What course is this?
Inb4 mute.
i mean, the units would already be wrong
answer is 1/5 cv
Calculate the Ceq of the whole thing on the right side. Then you will have. C1 and Ceq. You will know how much V falls in C1 that way really easily because you know that V has to be the same in the node. Afther that you know how much it's in that node and then you need to calculate how much it falls in C2 which you can do simply knowing how much it falls in both side of the parallel thing. Then you make the ratio with C3.
t.
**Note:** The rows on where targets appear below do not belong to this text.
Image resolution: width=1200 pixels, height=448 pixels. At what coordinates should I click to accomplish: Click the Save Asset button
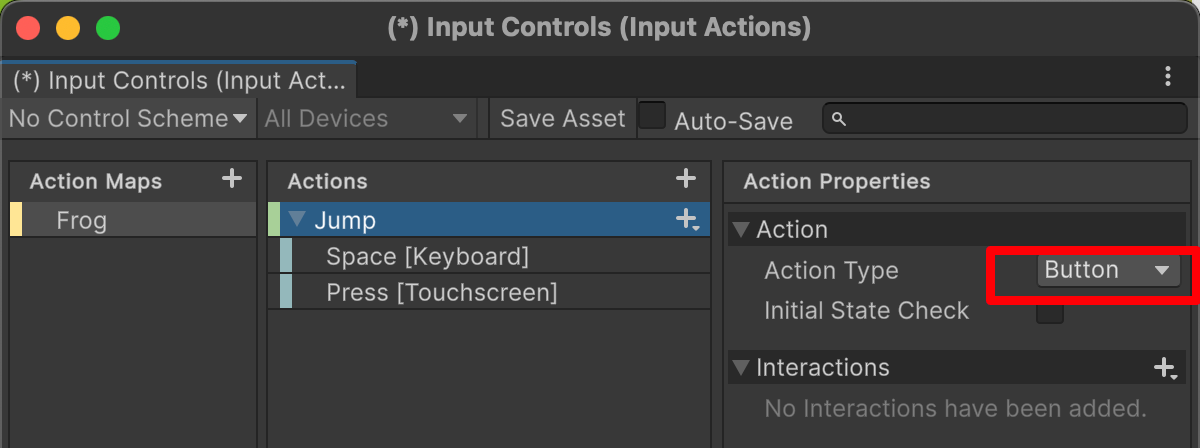(562, 119)
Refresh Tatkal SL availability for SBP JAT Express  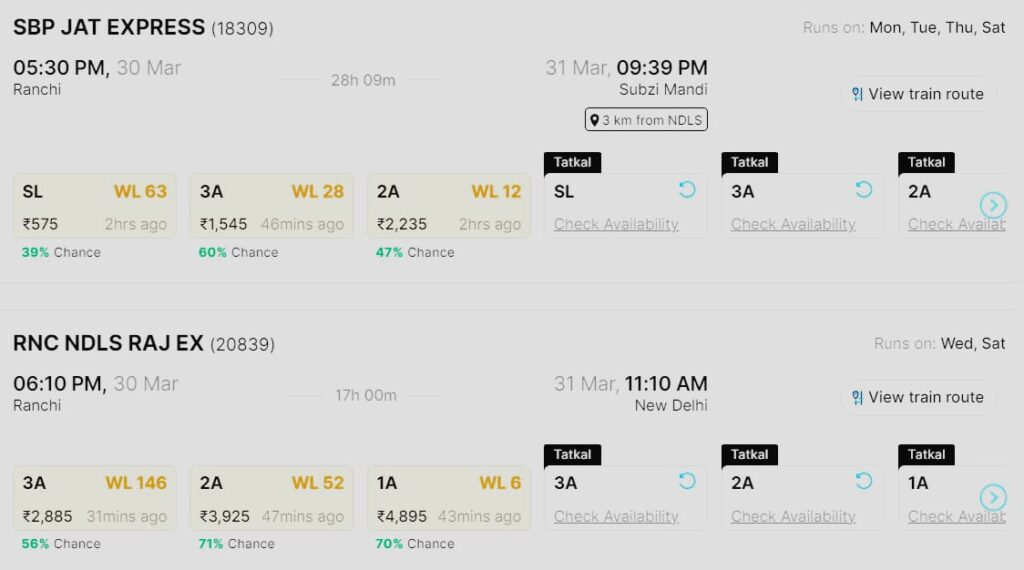(x=687, y=190)
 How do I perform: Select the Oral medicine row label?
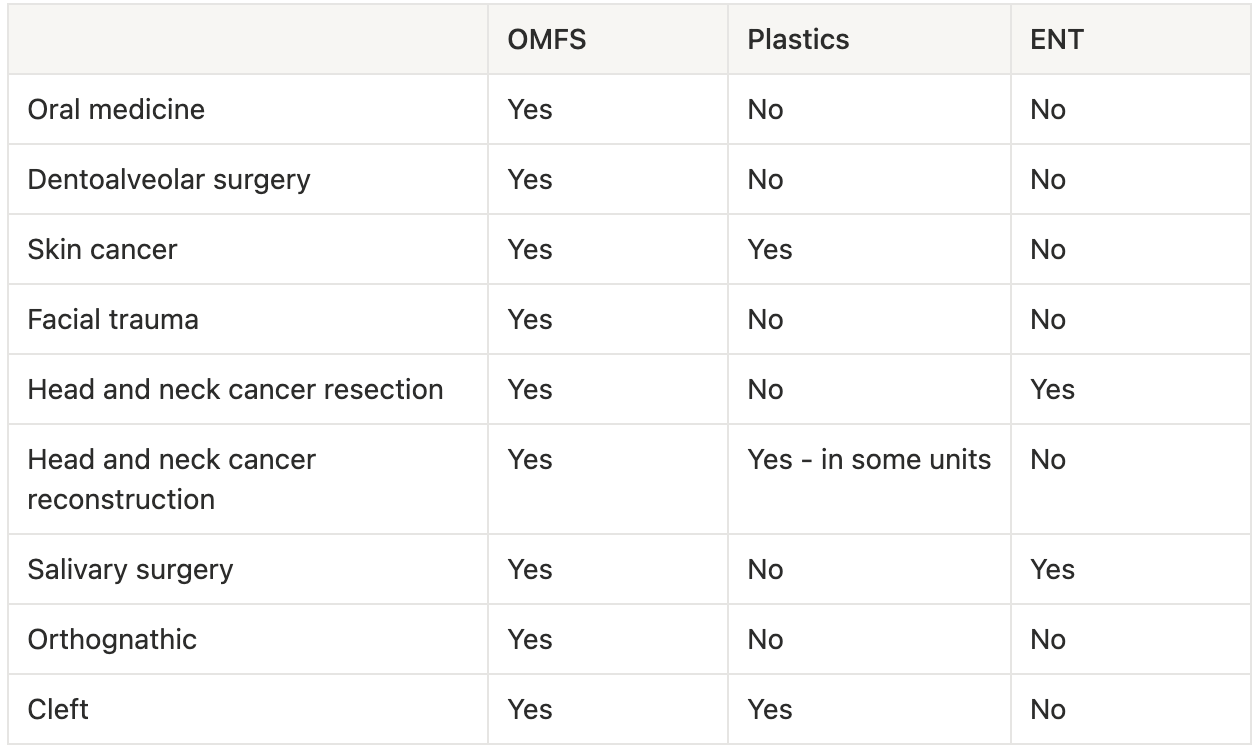116,109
EE
>>27229384
c23 = 1/[(1/c)+(1/c)] = 0.5 c
c234 = c23 + c4 = 1.5c
c2345 = 1/[(1/c234) + (1/c5)] = 3/5 c
q2345 = 3/5 cv = q234
q23 = 1/5 cv = q2
You have to account for the transients.
>>27229276
Probably the first week of a first-year general physics course.
Certified EE here. What seems to be the problem?
>>27229141
i studied that when i was 15
why the hell are the betas helping this kid?
>>27230267
You're a smart guy...
Original
>>27229141
Just find the equivalent Capacitance.
then q = CV
To find the equivalent capacitance use the parallel formula for the top right ones. Then add the result to the bottom right one. And then use the result as parallel to the far left capacitor. That would be the equivalent capacitance.